Carol Ritten Smith wrote 1050 days ago

Hi Margaret. Becoming a Lady is definitely my kind of story. I love historical novels of this era. You described the atmosphere of the inn so well, I was right there. You certainly utilized the senses: noisy banter... tankards clanged... thick air... pinching fingers. Your dialogue is strong and the rude remarks made by the boors in the inn really add to the atmosphere. I often critique as I read each chapter, so here goes Chapter one. In Canada we spell lightening, lightning. My old dictionary, printed in Great Britain, spells it that way, too, so maybe you'd better spell check that word. Also, I'm a stickler for grammar. The second paragraph has run on sentences. My published friend told me that his editor wanted more short and to-the-point sentences for ease of reading and comprehension. When I write, my sentences are never longer than what I could read aloud in one breath. I felt light-headed reading your forty-nine word sentence/paragraph. This is how I might rewrite it. 'Kate cursed as her hands slammed the tabletop and the tray of drinks slipped from her fingers. Its contents flowed freely across the table and dripped over the edge. The man leapt to his feet, snarling . . .' I've separated your one-sentence paragraph into three sentences, but you could make it into two if you kept the comma between 'fingers' and 'its'. But you definitely need to break it into two. Please realize I am only offering suggestions and you can disregard any or all of what I say. My intentions are to bring out the best in fellow writers. Believe me, I've had plenty of advice and hard critiques over the many years I've written. I wish you the best and will continue reading about Kate and the mysterious gentleman. Carol

sweet honey wrote 1052 days ago

Vivid description of an inn in the first chapter. We meet Katy, a girl who wants better for herself, and is neither timid nor shy. Me thinks she'll do well for herself. Might the wet stranger seeking board in her father's inn be the one to make her dreams come true?
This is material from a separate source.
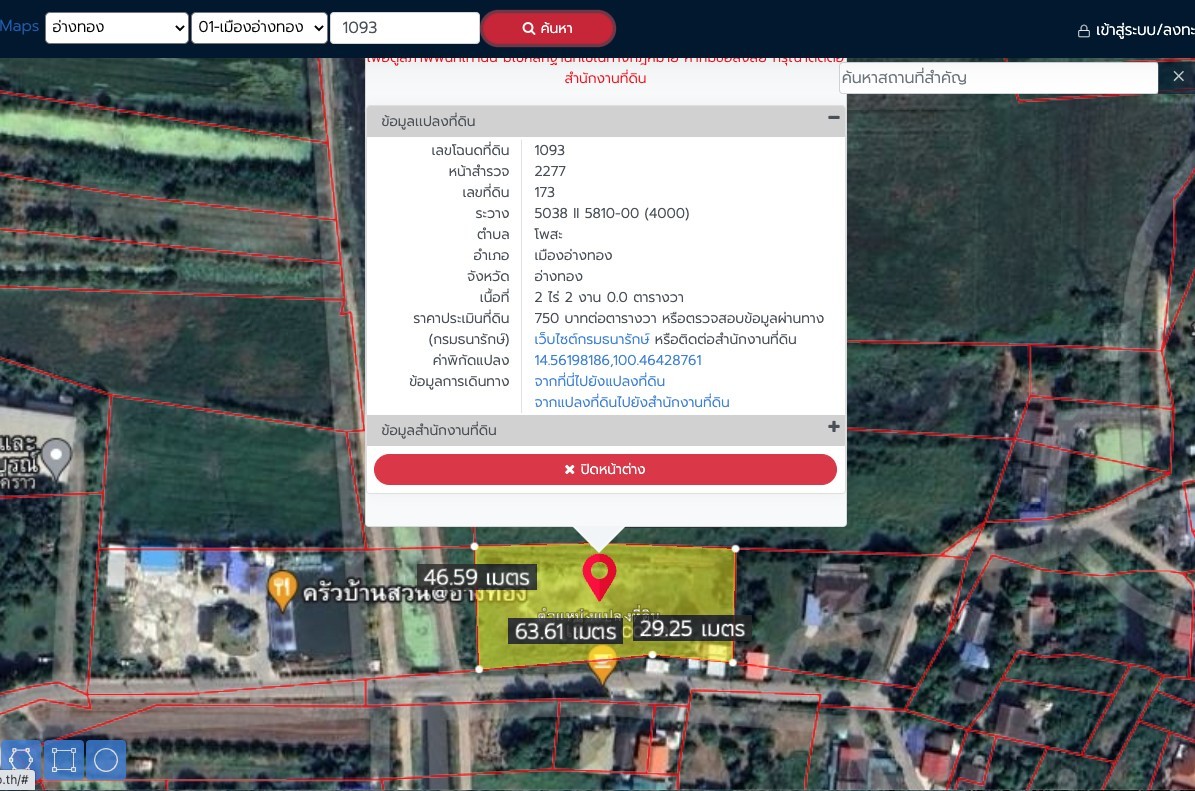Click the ค้นหา search button
The width and height of the screenshot is (1195, 791).
click(x=548, y=28)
Perhaps not. We can only find out one way.

AnneEvans wrote 1060 days ago

only read the first chapter so far, but you do a good job of getting the reader interested up front. I'm interested in reading the rest.
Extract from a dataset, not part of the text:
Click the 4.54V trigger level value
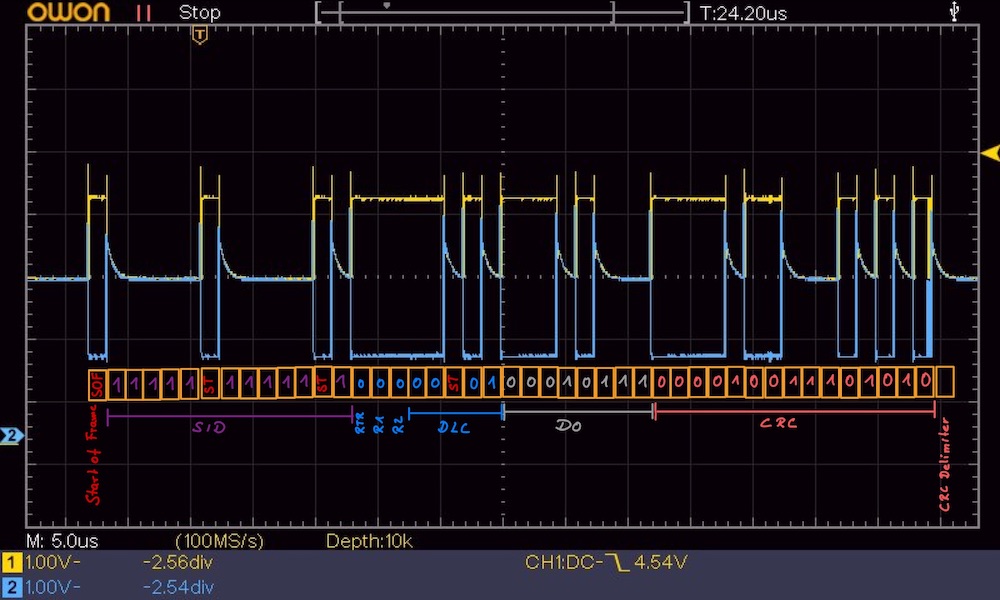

Jacoba wrote 1070 days ago

Hi,
I read all your chapters and this is really good. Well written with a nice easy flow making the reader immersed in your story. I liked all the characters they are all complex in their own way and I like the way you have tied them together. I feel a clever plot unfolding already at this early stage. I have a feeling Katy's casual feisty attitude is going to turn a few heads and attract attention. Possibly from both bachelor patrons??? I think I'm gunning for the poor rich lord who has to contend with a house full of women. I'd like to see his demeanour change and perhaps be happy.
If you post anymore let me know, I'd like to read on.
Well done,
Star rated and watchlisted for now,
Cheers Jacoba

Su Dan wrote 1074 days ago

a well written piece; great flow, easy to read, and enjoyable...l shall back...
read SEASONS...

senyah nala wrote 1075 days ago

Margaret (BECOMING A LADY)

This is not my normal sort of read, but browsing the site your pitch for the book sounded interesting and I read three chapters.
It is a pleasant story and well written. Your writing is very descriptive and you make it easy for the reader to imagine being there. I also like the way you have of getting right into the feelings of your characters.
I trust Katy will eventually achieve what she wants.
I'm sure your book will appeal to many. It's going on my shelf. All the best.